First, Bell’s book glosses over the extraordinary violence of the French occupation of Egypt between 1798 and 1801, including the terrible victory at the Battle of the Pyramids and the French army’s savage and exemplary response to two insurrections in Cairo (he’s not alone: remarkably, Edward Said does much the same in Orientalism). The violence included close-quarter butchery but also stand-off artillery bombardments that rained shells down onto the city from the Citadel above. Here is an eye-witness account of the first insurrection:
‘The situation worsened by the time of the afternoon prayer. Violence and the atmosphere of siege increased. At that point (the French) fired their guns and bombarded the houses and the quarters, aiming especially at al-Azhar. They trained cannons and mortars on it, as well as on the positions of the fighters close to it, such as Ghawriya Market and al-Fahhamin. When this bombardment fell on the people, it was something which they had never witnessed in their whole life… ’
Second, whatever the origins of those ‘ideas about war’ – and they were, I think, clearly multiple – they were put into often spectacular effect during the colonial wars of the nineteenth and early twentieth centuries. And it is those wars that show the most direct continuity with the places and the peoples who are now condemned to live and die under the shadow of the drone.

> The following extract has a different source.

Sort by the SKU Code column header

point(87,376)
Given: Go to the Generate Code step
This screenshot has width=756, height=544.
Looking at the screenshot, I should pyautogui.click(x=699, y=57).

Third, as Chamayou shows in his discussion of ‘Counterinsurgency from the Air’, so-called ‘air control’ in the early twentieth century was an intrinsically colonial doctrine. The first experiments in bombing from aircraft took place over Libya before the First World War, and while bombing of civilian targets in Britain, France and Germany took place in the last years of the war, the use of airpower against peoples who had no capacity to strike back was a cornerstone of British policy in Iraq, Afghanistan and on the North-West Frontier of British India.
Chamayou argues that defenders of drone warfare who invoke the ‘nothing new under the sun’ argument do so in an attempt to relativise, even sedate contemporary violence. They invoke historical precedent – in effect: ‘This has happened time and time again before, so why all the fuss now?’ – but then fail to describe the bloody continuity that yokes past to present. Hence, as Chamayou concludes: ‘The drone is the weapon of an amnesiac post-colonial violence.’
My own inclination is to press this further. In The Colonial Present I suggested that what Chamayou describes here as a version of postcoloniality – I still think that term sadly premature – is haunted by Terry Eagleton‘s ‘terrible twins’: amnesia and nostalgia. Or, as Eagleton put it, ‘the inability to remember and the incapacity to do anything else.’ Drone strikes in Pakistan, Yemen, Somalia and elsewhere not only suppress the wretched consequences of previous ‘air control’ regimes but also yearn for the swagger and seemingly effortless domination that they imposed.